搜索名称包含"test"的Catalog
python3 scripts/dlf_metadata_query.py list-catalogs --pattern %test%
python3 scripts/dlf_metadata_query.py list-catalogs --pattern %test%
Search databases whose name starts with "prod_"
搜索名称以"prod_"开头的数据库
python3 scripts/dlf_metadata_query.py list-databases --catalog-id <catalog_id> --pattern prod_%
python3 scripts/dlf_metadata_query.py list-databases --catalog-id <catalog_id> --pattern prod_%
Search tables whose name starts with "user" (DEFAULT — calls ListTables)
搜索名称以"user"开头的表(默认操作 —— 调用ListTables)
python3 scripts/dlf_metadata_query.py list-tables --catalog-id <catalog_id> --database <db_name> --pattern user%
> **Anti-pattern**: do not use `list-table-details --pattern ...` to search by name. That calls `ListTableDetails` and is heavier than required. Reach for `list-table-details` only when the user has explicitly asked for the Schema / columns of every matching table.python3 scripts/dlf_metadata_query.py list-tables --catalog-id <catalog_id> --database <db_name> --pattern user%
> **反模式:** 请勿使用`list-table-details --pattern ...`按名称搜索。该操作调用`ListTableDetails`,比需求更重量级。仅当用户明确要求所有匹配表的Schema/列时,才使用`list-table-details`。

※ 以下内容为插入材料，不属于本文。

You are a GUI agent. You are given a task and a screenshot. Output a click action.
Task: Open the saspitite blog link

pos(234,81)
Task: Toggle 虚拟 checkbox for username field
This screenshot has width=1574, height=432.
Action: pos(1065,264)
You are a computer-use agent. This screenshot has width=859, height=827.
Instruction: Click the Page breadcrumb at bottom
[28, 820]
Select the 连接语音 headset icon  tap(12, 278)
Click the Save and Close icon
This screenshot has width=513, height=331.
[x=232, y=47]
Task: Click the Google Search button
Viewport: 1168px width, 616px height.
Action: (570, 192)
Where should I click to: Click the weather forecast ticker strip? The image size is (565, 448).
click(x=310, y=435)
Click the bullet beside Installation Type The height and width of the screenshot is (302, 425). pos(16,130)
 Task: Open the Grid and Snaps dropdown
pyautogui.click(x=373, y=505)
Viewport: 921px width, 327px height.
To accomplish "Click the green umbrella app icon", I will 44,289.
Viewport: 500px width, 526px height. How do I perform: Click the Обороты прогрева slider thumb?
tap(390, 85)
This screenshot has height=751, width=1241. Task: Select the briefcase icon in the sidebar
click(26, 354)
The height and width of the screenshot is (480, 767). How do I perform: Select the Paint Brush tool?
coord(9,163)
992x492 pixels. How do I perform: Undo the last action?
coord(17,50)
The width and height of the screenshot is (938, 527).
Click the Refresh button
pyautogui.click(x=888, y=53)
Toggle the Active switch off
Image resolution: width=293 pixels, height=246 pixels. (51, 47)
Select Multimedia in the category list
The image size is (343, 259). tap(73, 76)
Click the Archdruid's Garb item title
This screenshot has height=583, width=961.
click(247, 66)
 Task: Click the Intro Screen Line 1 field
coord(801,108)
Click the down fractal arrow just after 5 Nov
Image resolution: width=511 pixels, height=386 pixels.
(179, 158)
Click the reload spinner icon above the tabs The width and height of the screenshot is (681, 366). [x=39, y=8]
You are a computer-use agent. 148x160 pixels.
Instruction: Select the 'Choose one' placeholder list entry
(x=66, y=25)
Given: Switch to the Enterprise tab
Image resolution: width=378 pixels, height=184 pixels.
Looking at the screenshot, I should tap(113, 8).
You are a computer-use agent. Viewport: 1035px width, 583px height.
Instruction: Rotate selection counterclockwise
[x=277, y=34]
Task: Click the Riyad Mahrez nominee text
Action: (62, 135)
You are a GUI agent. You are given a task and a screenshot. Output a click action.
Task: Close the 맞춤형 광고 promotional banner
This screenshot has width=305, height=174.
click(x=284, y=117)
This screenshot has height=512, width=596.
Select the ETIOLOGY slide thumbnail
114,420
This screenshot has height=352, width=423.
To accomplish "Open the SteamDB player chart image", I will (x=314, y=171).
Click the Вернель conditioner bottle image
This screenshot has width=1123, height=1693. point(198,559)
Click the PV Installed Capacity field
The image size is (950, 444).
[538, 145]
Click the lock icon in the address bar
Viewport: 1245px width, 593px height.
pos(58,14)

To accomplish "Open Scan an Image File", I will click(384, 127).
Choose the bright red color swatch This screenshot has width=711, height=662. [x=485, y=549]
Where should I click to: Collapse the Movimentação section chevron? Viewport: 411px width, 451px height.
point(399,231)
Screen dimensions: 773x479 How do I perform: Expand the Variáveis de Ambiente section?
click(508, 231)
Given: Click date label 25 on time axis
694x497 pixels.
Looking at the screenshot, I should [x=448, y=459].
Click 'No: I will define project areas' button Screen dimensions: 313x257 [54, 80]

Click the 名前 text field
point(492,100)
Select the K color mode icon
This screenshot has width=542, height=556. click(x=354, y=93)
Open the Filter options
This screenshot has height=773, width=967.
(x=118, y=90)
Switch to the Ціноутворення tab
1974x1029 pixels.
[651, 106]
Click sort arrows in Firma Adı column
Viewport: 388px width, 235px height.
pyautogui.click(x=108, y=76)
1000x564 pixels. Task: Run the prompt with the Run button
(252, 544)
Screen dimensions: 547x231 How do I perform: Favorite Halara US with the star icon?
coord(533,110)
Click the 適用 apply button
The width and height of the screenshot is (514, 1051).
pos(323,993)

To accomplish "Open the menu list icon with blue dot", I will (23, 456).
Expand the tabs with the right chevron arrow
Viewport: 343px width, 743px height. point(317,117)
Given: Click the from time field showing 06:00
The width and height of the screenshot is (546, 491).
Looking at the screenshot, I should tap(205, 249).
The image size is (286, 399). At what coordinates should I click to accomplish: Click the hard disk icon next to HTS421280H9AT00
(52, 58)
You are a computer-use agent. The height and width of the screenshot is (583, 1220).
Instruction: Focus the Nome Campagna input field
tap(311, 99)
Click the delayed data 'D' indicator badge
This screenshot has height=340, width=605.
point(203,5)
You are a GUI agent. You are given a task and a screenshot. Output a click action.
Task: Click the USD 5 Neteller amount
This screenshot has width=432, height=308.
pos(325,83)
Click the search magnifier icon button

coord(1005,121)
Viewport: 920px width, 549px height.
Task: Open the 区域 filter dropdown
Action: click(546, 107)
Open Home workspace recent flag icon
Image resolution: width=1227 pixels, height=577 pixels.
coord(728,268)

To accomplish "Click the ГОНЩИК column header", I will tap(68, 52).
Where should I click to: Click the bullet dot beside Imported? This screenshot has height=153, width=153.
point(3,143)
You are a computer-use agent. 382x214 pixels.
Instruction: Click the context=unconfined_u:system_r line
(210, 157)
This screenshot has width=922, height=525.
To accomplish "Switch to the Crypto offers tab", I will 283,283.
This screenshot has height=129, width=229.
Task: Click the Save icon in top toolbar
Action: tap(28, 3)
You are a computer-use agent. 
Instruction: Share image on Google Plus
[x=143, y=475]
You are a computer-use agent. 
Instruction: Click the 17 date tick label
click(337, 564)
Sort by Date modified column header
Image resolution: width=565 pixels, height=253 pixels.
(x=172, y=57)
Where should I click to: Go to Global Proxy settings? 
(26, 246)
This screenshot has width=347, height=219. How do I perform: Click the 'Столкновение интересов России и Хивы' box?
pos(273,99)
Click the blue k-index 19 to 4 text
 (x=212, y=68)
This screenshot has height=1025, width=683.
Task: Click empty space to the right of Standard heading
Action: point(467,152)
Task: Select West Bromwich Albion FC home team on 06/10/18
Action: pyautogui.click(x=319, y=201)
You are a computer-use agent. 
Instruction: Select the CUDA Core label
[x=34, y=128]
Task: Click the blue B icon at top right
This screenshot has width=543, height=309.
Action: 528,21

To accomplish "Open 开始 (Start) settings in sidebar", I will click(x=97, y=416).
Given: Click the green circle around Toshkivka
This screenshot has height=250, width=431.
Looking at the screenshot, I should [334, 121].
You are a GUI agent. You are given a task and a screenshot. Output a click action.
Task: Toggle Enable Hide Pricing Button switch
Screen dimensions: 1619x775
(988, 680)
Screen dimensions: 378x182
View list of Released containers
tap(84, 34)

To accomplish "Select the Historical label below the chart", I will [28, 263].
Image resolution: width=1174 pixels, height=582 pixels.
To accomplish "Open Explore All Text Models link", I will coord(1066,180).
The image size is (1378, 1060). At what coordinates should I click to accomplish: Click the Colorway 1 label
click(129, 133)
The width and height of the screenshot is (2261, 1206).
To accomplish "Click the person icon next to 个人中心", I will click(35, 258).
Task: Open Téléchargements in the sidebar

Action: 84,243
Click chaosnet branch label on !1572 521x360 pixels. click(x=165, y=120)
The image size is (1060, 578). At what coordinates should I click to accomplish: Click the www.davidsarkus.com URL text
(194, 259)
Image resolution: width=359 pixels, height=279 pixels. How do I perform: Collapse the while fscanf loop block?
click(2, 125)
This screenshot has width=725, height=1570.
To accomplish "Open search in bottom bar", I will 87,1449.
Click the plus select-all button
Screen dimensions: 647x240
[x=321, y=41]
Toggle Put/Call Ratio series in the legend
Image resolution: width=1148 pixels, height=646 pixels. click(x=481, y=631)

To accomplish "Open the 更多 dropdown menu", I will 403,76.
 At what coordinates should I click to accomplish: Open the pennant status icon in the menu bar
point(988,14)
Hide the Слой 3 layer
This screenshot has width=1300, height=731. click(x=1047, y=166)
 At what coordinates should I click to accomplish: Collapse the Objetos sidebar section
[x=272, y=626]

Output Format
输出格式
- List operations:
{"count": N, "items": [...]} - Get operations: a single JSON object
- Errors:
{"error": "...", "hint": "..."}
- 列出操作:
{"count": N, "items": [...]} - 获取操作:单个JSON对象
- 错误:
{"error": "...", "hint": "..."}
Verification
验证
If returns the Catalog list, the connection and permissions are working:
list-catalogsbash
python3 scripts/dlf_metadata_query.py list-catalogs --region cn-hangzhouSee references/verification-method.md for detailed verification steps.
如果返回Catalog列表,则说明连接和权限正常:
list-catalogsbash
python3 scripts/dlf_metadata_query.py list-catalogs --region cn-hangzhou详细验证步骤请查看references/verification-method.md。
Best Practices
最佳实践
- Prefer the lightweight action over
list-*/list-*-details. When the task only requires listing resource names, IDs, or fuzzy matching, you MUST useget-*/list-catalogs/list-databases(which calllist-tables/ListCatalogs/ListDatabases). Only useListTablesorlist-*-detailswhen the user explicitly asks for full configuration, Schema, columns, properties, owner, or location. Reaching for the heavier API when the lighter one suffices is incorrect.get-* - List before Get: use list-catalogs to obtain catalog_id first, then use catalog_id to query databases and tables.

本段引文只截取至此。